Closer to a Cure: @POTUS announces Astrazeneca vaccine has reached its phase three clinical trial, joining other vaccines that are getting closer towards approval under Operation Warp Speed. #MAGA #AmericaFirst #Dobbs pic.twitter.com/3IgSuKyNtu
— Lou Dobbs (@LouDobbs) August 31, 2020
AstraZeneca also announced that its vaccine, developed by researchers at Oxford University, UK, will enroll approximately 30,000 adult volunteers at 80 sites in the US.

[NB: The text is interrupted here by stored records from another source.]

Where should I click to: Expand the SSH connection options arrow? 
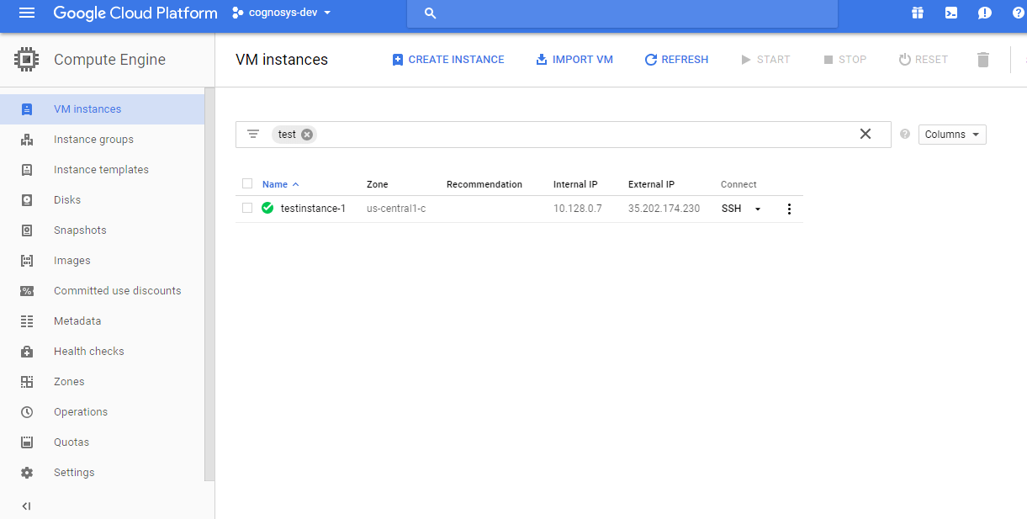click(x=756, y=208)
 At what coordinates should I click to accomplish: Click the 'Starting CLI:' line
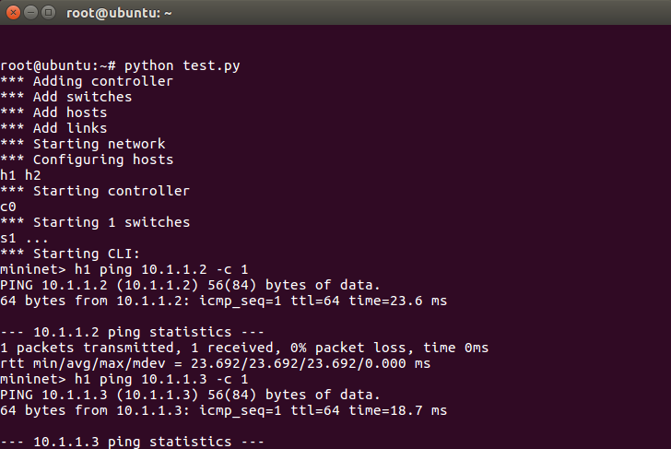pyautogui.click(x=70, y=254)
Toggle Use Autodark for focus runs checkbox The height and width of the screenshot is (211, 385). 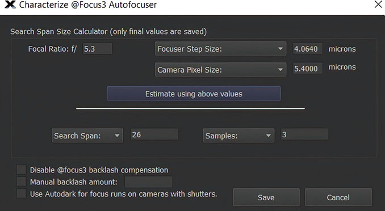tap(22, 193)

“Trial centres across the US are recruiting up to 30,000 adults aged 18 years or over from diverse racial, ethnic and geographic groups who are healthy or have stable underlying medical conditions, including those living with HIV, and who are at increased risk of infection from the SARS-CoV-2 virus,” AstraZeneca said in a statement. The vaccine AZD1222 is already undergoing late-stage clinical trials in the UK, Brazil and South Africa, with additional trials planned in Japan and Russia. The trials, together with the U.S. Phase III study, aim to enroll up to 50,000 participants globally.
The phase 3 trial is being implemented as part of Operation Warp Speed in the US, which aims to deliver 300 million doses of a safe, effective vaccine for COVID-19 by January 2021.
US Food and Drug Administration Commissioner Stephen Hahn is willing to consider authorising a vaccine before the completion of Phase 3 clinical trials if the evidence shows the benefits of doing so outweigh the risks. Such an authorisation might only apply to certain groups for whom the vaccine is shown to be more effective, or safer, he told the Financial Review.
“Let’s say for example, that we have evidence that the vaccine is safe and effective in an elderly population. Well, we all know they’re the ones at risk for deaths related to COVID-19. Should we sit on those data and not act upon them?”
“We are going to apply the standard that’s appropriate for an emergency, just like a doctor would in the emergency room.”
AstraZeneca with partners Oxford University, and Pfizer with partner BioNTech, have said they could have data by October to support US emergency use authorization or approval of their respective vaccines.
The FDA has scheduled a public meeting of its vaccine advisory committee for 22 October, which is two weeks before the US election. If a vaccine developer applies for emergency authorisation, this will be the first chance for the committee to discuss it, although authorisation will not be announced until later.